Saab setzt auf vertikalen Launcher
Als härtester Konkurrent für TKMS und bevorzugter Anbieter für die Polen wird in den Medien gegenwärtig der schwedische Saab-Konzern gehandelt. Auf der MSPO wurden die Schweden stark von Politik und Marine ihres Landes unterstützt. Im Angebot hat Saab das U-Boot des Typs A26, von dem zwei Exemplare für die schwedische Marine im Bau sind. 2022 soll das erste Boot ausgeliefert werden. Im Gegensatz zum französischen Scorpene-Boot, das exklusiv die Naval Cruise Missile (NCM) von MBD in einem Torpedorohr mitführen könnte, setzen die Schweden auf vertikale Raketenstarter, in denen sechs Cruise-Missiles wie die Tomahawk mitgeführte werden. Mit den US-Unternehmen, die entsprechende Raketen und Launcher herstellen, habe sich sein Unternehmen bereits abgestimmt, sagte Saab-Manager Robert Edlund. Der Starter befinde sich in einem autonomen Rumpfteil. So könnten bei Bedarf mehrere Launcher hintereinander in das U-Boot eingefügt werden. Der Vorteil laut Edlund: Die Technik ist kampferprobt, das Risiko gleich null.
Beim Antrieb setzt Saab auf den Stirling-Motor und Diesel. Nach Einschätzung von Edlund weist der Stirling-Motor auf Systemebene eine mit der Brennstoffzelle vergleichbare Effizienz auf. Als weitere Besonderheiten nannte der Saab-Manager die Kommandozentrale im Vorschiff – das A26 verzichtet auf ein im Rumpf versenkbares Sehrohr – sowie eine Schleuse für bis zu acht Taucher am Bug.
Im Gegensatz zu Saab will die französische Naval Group bei ihrem im Angebot befindlichen Scorpene-Boote einen AIP-Antrieb der zweiten Generation verwenden. Dabei werde ein an Bord befindlicher Reformer eingesetzt, der konventionellen Diesel in Wasserstoff umwandle. Wie ein Sprecher von Naval Group weiter ausführte, wird die Technik bereits seit zehn Jahren getestet. Man hoffe, dass die polnische Marine bis Ende des Jahres eine Entscheidung treffe. Presseberichten zufolge hat Naval Group den Polen die Schaffung von 2.000 Arbeitsplätzen im Rahmen der industriellen Kooperation angeboten.

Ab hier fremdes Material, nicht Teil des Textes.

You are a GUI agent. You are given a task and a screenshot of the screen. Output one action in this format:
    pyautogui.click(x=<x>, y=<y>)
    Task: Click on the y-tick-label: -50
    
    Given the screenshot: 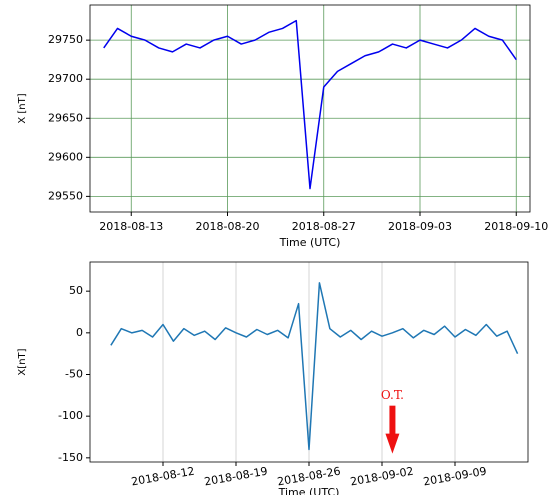 What is the action you would take?
    pyautogui.click(x=74, y=374)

Obwohl technische Details und Offset von großer Bedeutung sind, hat die Politik das letzte Wort, welches Unternehmen den Zuschlag erhält. Beobachter gehen davon aus, dass die polnische Admiralität nicht in die finale Entscheidung eingebunden wird. Dass den politischen Entscheidungsträgern der jetzigen polnischen Regierung durchaus überraschende Entscheidungen zuzutrauen sind, hat die Auflösung des Liefervertrags über 50 Airbus-Hubschrauber im vergangenen Jahr gezeigt.